I really hate running into old acquaintances, people I should maybe know their names, but it's been 20 years and a couple hundred pounds since I last saw them, so I have no idea who they are. It happened to me last night at the party for our nephew. A guy came up to me and said very bluntly "you don't remember who I am, do you?" I was focused on watching my Wife and Mijo dancing and having a good time laughing, so he also caught me off guard. I was like "Nope." I wasn't rude about it, and quickly focused my energy on him, but I could not place him. He started talking about my brother and I guess he is related to the people who sold the house to my brother, which were people who we grew up with. I was even trying to figure out if this was the older guy who lived there, when we were growing up, but he was older and a tad slow. This guy said he went to school with my brother-in-law, and I guess my brother. He then rattled some names of his cousins and while we talked, I thought he said he was one of the cousins, those guys I remember. The older dude was kind of a bully when we were little, but then after high school, I ran into him, and he was only 5ft 5in and not big at all, so I remember thinking why was this guy a bully? I was classmates with his brother and him I always liked, he was more subdued and could hold a conversation. There were a few more brothers, but it was all kind of a blur. I got into the conversation, he asked about my brother and family, told him we were all doing good, but I didn't get into any specifics, it was loud and hard to talk with the music.
After a while, he referenced his cousin again and then I was confused because I thought that was him, so now I had no idea who I was talking to. I kept it pleasant and eventually he moved over to get a drink or something. I just hate encounters like that, it is probably the biggest reason I hate going down and visiting my folks. I left my hometown in 1991, and every time my mom or my siblings start into some story it's "you remember Chucha or Tacuache" (it's always some stupid nickname). I calmly say no, they repeat the name, like maybe I didn't hear it, then it's "well, it's because you're stuck up and live in the big city." The idea that I haven't lived there 30 years doesn't seem to matter to anybody. Not to mention if they show me a picture on Facebook, it doesn't help because when I moved away in 1991, we were all barely out of our teens. Everybody has a gut and grey hair or balding, but I'm the ass who can't remember anybody.

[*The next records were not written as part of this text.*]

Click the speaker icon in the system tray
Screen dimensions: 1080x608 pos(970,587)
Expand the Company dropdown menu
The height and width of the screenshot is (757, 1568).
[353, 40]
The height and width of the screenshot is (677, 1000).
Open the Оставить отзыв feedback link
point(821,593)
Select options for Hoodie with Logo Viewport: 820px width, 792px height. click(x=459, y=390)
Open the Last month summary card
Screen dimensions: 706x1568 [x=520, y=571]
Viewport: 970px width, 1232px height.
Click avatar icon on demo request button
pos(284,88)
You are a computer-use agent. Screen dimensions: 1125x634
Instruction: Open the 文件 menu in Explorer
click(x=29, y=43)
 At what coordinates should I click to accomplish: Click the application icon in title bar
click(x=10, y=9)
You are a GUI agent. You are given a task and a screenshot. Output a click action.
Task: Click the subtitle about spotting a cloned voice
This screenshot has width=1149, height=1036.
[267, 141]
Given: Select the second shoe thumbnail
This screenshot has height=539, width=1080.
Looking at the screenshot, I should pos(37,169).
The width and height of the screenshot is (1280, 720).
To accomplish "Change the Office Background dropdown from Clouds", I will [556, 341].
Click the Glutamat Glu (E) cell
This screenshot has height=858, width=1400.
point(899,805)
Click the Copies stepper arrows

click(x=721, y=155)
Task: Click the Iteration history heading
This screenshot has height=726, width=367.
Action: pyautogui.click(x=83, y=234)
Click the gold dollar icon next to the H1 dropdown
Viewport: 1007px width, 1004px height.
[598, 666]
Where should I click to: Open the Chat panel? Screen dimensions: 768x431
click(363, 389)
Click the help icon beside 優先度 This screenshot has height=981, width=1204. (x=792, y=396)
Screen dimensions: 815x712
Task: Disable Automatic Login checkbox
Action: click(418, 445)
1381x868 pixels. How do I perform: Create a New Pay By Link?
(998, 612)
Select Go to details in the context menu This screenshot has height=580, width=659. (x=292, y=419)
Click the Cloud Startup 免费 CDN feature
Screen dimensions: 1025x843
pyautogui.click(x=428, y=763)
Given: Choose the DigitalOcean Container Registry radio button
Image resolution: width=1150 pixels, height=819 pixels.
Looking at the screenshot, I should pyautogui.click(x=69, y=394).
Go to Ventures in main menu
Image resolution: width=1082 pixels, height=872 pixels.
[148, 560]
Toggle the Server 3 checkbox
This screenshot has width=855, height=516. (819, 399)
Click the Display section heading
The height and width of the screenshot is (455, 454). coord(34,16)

This is what I like about the big city, anonymity. Nobody recognizes me, I feel free to walk around the HEB without being recognized by someone from my past. I was recognized a couple months ago by one of Girlie's friends, but she did it smartly by saying her name and who we both know. Of course, I remembered her that way, I've still got pictures of her in Halloween costumes somewhere in my phone. But some assholes come up and insist you remember them, but won't give you any clues, those people can go play in traffic, for all I care.